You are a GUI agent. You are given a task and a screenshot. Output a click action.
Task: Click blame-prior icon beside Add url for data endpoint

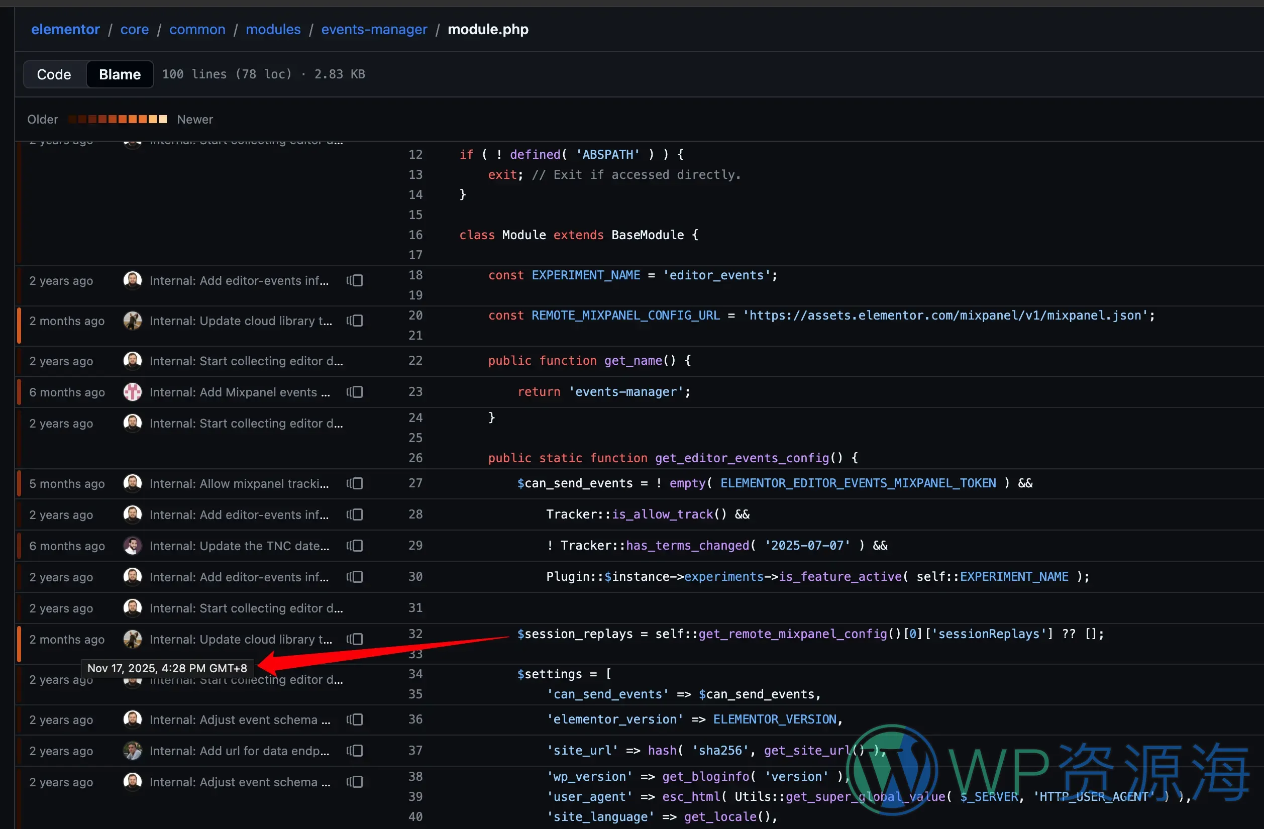(355, 750)
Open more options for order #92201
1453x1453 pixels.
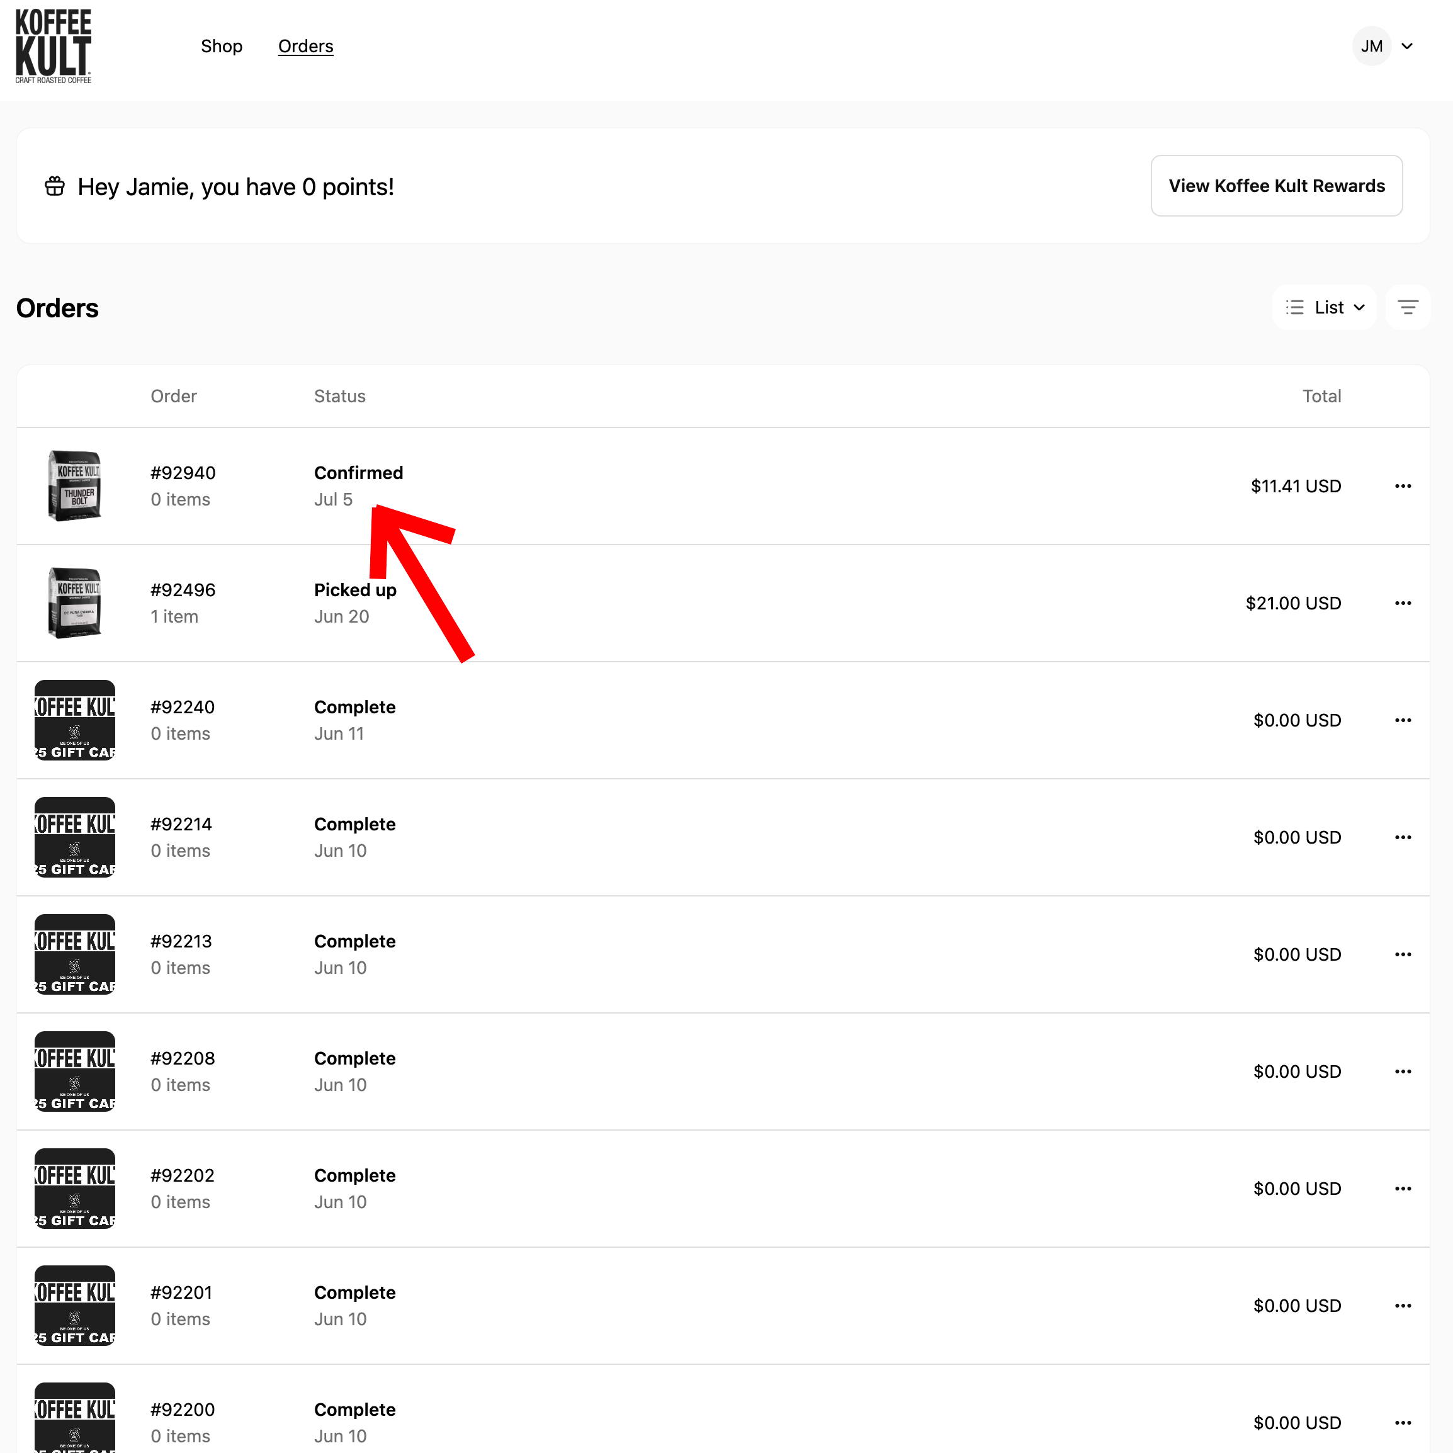(1402, 1306)
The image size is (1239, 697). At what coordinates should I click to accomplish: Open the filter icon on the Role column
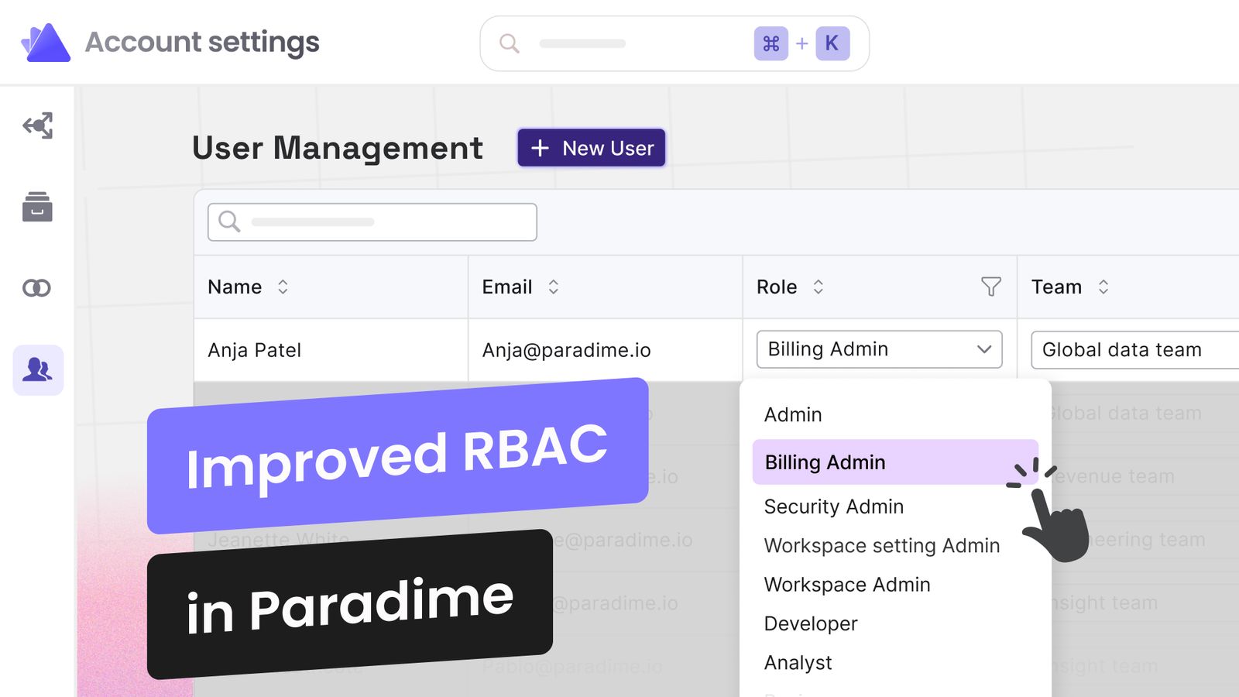pyautogui.click(x=991, y=287)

What the task requires
Find the line containing "1453x1453 pixels." in the records above and restate it, and each line after it through the end, word for word, dropping the pictures.

Exercise result
1453x1453 pixels.
(1402, 1306)
The image size is (1239, 697). At what coordinates should I click to accomplish: Open the filter icon on the Role column
pyautogui.click(x=991, y=287)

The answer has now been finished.